**Activity**: Could you please find each line in the records that contains the word "認定試験" and copy it?

Stored data
---------------

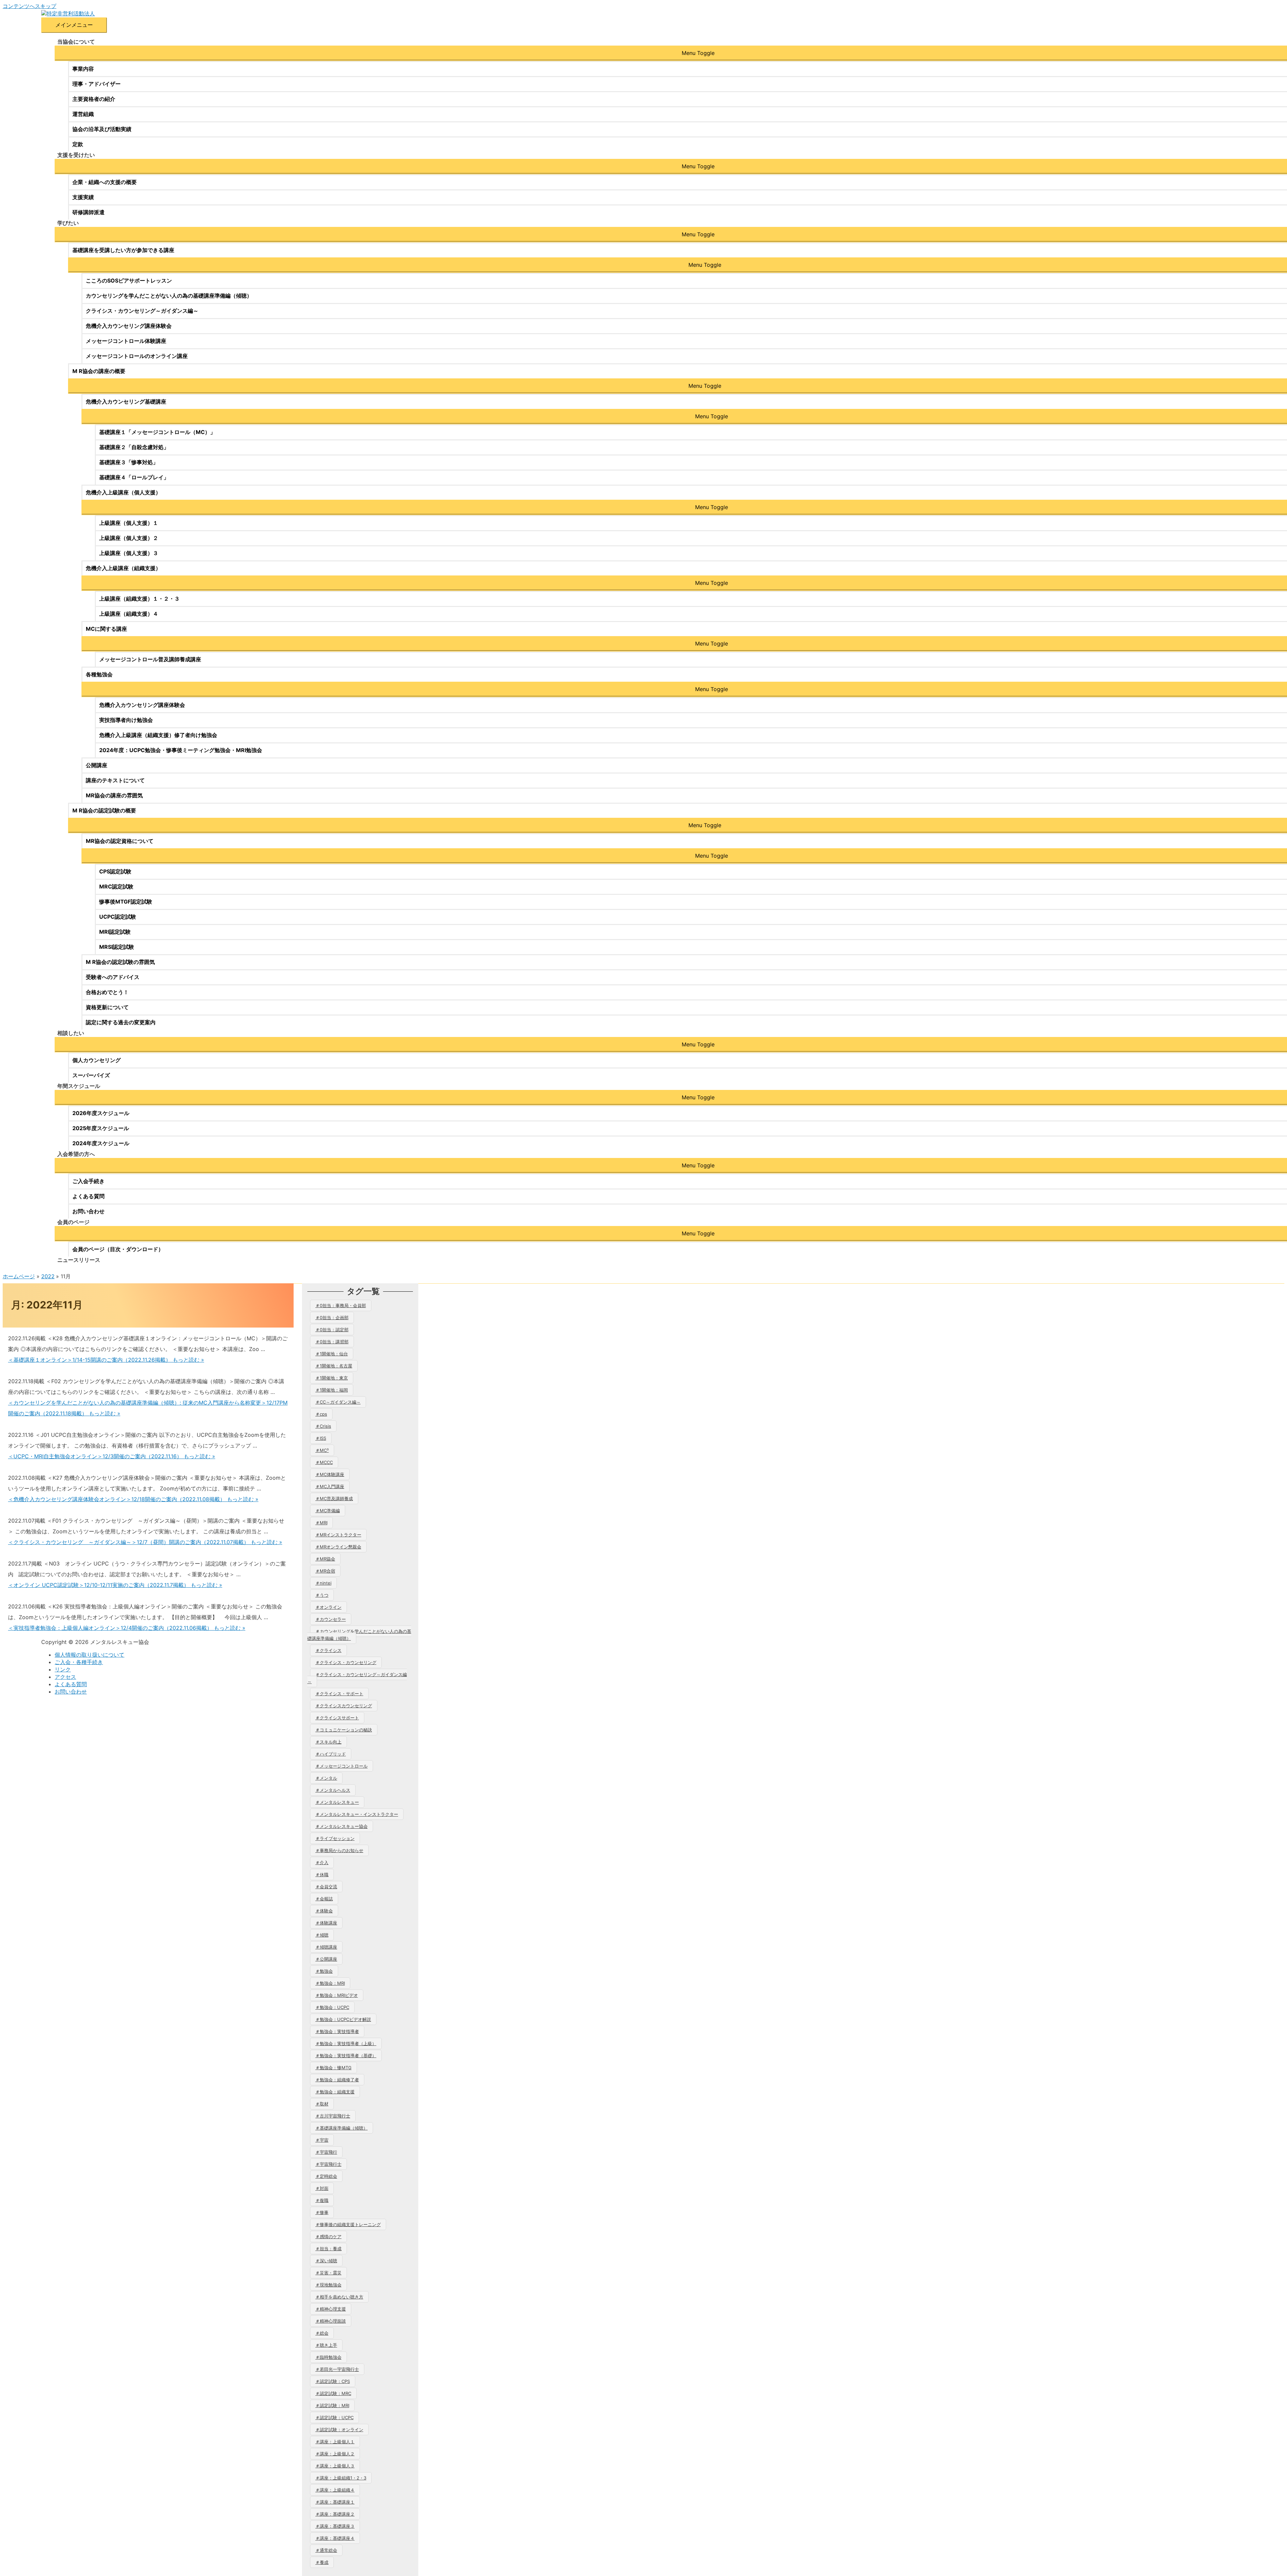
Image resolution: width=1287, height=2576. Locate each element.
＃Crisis (323, 1426)
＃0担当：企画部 (332, 1317)
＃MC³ (322, 1450)
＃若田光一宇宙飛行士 (337, 2369)
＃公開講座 (326, 1959)
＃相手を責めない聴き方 (339, 2296)
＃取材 (321, 2103)
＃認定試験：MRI (332, 2405)
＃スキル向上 (328, 1741)
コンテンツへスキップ (29, 6)
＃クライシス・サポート (339, 1693)
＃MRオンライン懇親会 (338, 1546)
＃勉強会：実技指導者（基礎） (345, 2055)
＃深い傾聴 (326, 2260)
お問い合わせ (71, 1691)
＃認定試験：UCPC (334, 2417)
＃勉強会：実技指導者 (337, 2031)
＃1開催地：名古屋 (333, 1365)
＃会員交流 (326, 1886)
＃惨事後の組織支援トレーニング (348, 2224)
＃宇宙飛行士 (328, 2164)
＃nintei (323, 1583)
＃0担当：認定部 (332, 1329)
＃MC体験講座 (329, 1474)
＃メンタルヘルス (332, 1790)
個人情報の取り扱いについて (89, 1654)
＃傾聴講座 (326, 1947)
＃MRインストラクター (338, 1534)
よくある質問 (71, 1684)
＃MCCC (324, 1462)
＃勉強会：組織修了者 (337, 2079)
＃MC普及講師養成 (334, 1498)
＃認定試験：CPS (332, 2381)
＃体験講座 (326, 1922)
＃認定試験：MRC (333, 2393)
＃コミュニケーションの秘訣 (343, 1729)
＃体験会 (324, 1910)
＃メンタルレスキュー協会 (341, 1826)
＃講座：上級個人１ (335, 2441)
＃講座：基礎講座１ (335, 2502)
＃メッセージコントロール (341, 1766)
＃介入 (321, 1862)
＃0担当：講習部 (332, 1341)
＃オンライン (328, 1607)
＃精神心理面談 (330, 2321)
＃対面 (321, 2188)
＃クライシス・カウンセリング (345, 1662)
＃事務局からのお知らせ (339, 1850)
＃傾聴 (321, 1935)
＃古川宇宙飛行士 (332, 2116)
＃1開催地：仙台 (331, 1353)
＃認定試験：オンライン (339, 2429)
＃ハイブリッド (330, 1754)
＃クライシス (328, 1650)
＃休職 (321, 1874)
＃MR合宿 (325, 1571)
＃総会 (321, 2333)
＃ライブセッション (335, 1838)
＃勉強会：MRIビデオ (336, 1995)
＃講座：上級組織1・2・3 (340, 2477)
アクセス (65, 1676)
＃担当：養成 (328, 2248)
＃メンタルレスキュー (337, 1802)
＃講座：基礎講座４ (335, 2538)
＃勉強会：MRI (330, 1983)
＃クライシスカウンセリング (343, 1705)
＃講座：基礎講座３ (335, 2526)
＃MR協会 (325, 1558)
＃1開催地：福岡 (331, 1390)
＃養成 (321, 2562)
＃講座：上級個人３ (335, 2465)
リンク (63, 1669)
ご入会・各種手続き (79, 1662)
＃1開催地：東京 (331, 1378)
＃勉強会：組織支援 (335, 2091)
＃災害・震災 (328, 2272)
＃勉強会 (324, 1971)
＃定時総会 (326, 2176)
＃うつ (321, 1595)
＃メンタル (326, 1778)
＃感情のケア (328, 2236)
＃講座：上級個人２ (335, 2453)
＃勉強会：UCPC (332, 2007)
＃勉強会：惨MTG (333, 2067)
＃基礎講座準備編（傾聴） (341, 2128)
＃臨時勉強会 (328, 2357)
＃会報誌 (324, 1898)
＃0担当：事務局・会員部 (340, 1305)
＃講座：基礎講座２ (335, 2514)
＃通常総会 (326, 2550)
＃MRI (321, 1522)
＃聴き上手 (326, 2345)
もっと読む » (106, 1359)
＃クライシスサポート (337, 1717)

---------------

**Result**:
＃認定試験：MRI (332, 2405)
＃認定試験：UCPC (334, 2417)
＃認定試験：CPS (332, 2381)
＃認定試験：MRC (333, 2393)
＃認定試験：オンライン (339, 2429)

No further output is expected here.